The social adjustment to studying in schools of grammar and rhetoric could be just as jarring. Though pedagogues continued to...
The social adjustment to studying in schools of grammar and rhetoric could be just as jarring. Though pedagogues continued to monitor most boys, the physical and social environment both within and beyond a school greatly influenced their behavior. When a student enrolled at a school he entered into a new social world. The majority of late antique students probably continued to live at home and attend the classes of a local teacher, but many young men also traveled to teachers based in Athens, Alexandria, Rome, Antioch, Bordeaux, and any number of less famous centers of teaching. Both Libanius and the fourth-century rhetorician Himerius (who was himself a child of the 310s) make it clear that teachers worked hard to court students from abroad through a process that mixed recruitment with admissions. Himerius, for example, delivered two orations, one in person and one in print, to Arcadius, the father of a student whom he particularly wanted to admit.103 Libanius simultaneously courted and vetted new students through a series of letters that advertised his teaching and attempted to measure the quality of the prospective student’s skills.104
This type of personalized recruitment mattered because both teachers and students understood that enrollment in an intellectual circle symbolized the beginning of a new life. Teachers and students alike commonly described the members of their school as a second family. Ausonius, Libanius, and their peers called their teachers “father” or “mother” and their peers “brothers.”105 Teachers saw the boys they taught as their children.106 This was not empty rhetoric; the correspondence of Libanius and Ausonius offers many examples of students depending on their professors for protection and assistance.107 Himerius gave orations that recounted students’ achievements on their birthdays and celebrated their recovery from serious illnesses.108 Students reciprocated by cheering if their professors gave a public performance,109 avoiding the lectures of other professors,110 and even fighting the students of rival schools.111 In the years that they remained at school, students were expected to function as a part of this scholastic family.

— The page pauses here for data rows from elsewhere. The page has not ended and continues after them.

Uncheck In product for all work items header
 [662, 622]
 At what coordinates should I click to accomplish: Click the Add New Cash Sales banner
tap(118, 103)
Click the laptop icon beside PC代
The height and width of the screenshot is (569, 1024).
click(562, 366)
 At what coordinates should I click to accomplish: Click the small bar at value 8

Most students arrived fully prepared to participate in this new world. Libanius, for example, grew up hearing “from older men about Athens and the affairs there.”112 Sometimes these accounts highlighted great rhetorical triumphs, but many of the stories involved “tales of the fighting between the schools … and all of the deeds of daring that students perform to raise the prestige of their teachers.”113 Later in his life, Libanius even speaks fondly about the fathers who used to take pride when they saw “on their sons’ bodies the evidence of the battles they fight on their teacher’s behalf, the scars on the head, face, hands, and on every limb.”114 Among the other activities Libanius had heard about and longed to take part in were “the kidnapping of arriving students, being taken to Corinth for trial on kidnapping charges, giving many feasts, blowing all [his] money, and looking for someone to give him a loan.”115
Libanius’s words show that students, teachers, and even magistrates understood that schools operated under a different set of rules than the rest of late Roman society. Students were encouraged to develop new loyalties to their scholastic families and permitted to demonstrate those loyalties through actions (like brawling or kidnapping) that would normally be considered criminal. Indeed, in a justly famous passage, Augustine comments that students “often commit outrages that ought to be punished by law, were it not that custom protects them.”116 One’s student status legitimized normally unacceptable behaviors and, in some cases, even marked them as positive contributions to the fabric of an intellectual community.

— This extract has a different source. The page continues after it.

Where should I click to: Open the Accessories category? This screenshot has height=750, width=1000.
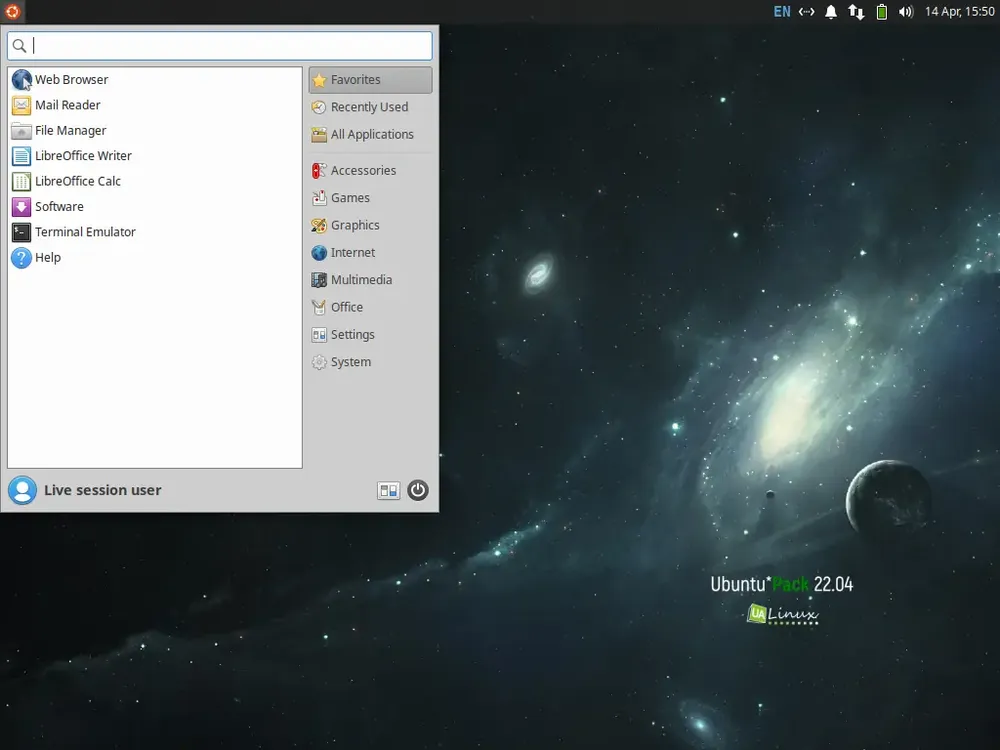pos(371,171)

Rituals of inclusion particular to intellectual communities helped to reinforce the sense that students lived in a social world with its own particular set of rules. The best-attested such rituals come from the Athenian rhetorical schools of the mid-to late fourth century. When students arrived at an Athenian school, they swore an oath to study under a specific teacher.117 Himerius treated his newly enrolled students to a welcoming oration in which he greeted them individually by noting the regions from which they came.118 The welcoming address concluded with a call for the students to be initiated. They were then divided into senior and junior initiates before they processed past their fellow students on the way to the baths.119 This procession was intended to be a frightening thing and included screamed threats and some physical violence.120 Once the initiates reached the bathhouse, they were “washed, dressed, and received the right to wear the scholarly robe.”121 When this was completed, Gregory Nazianzen says, the students received the newcomer “as an equal.”122
those school days.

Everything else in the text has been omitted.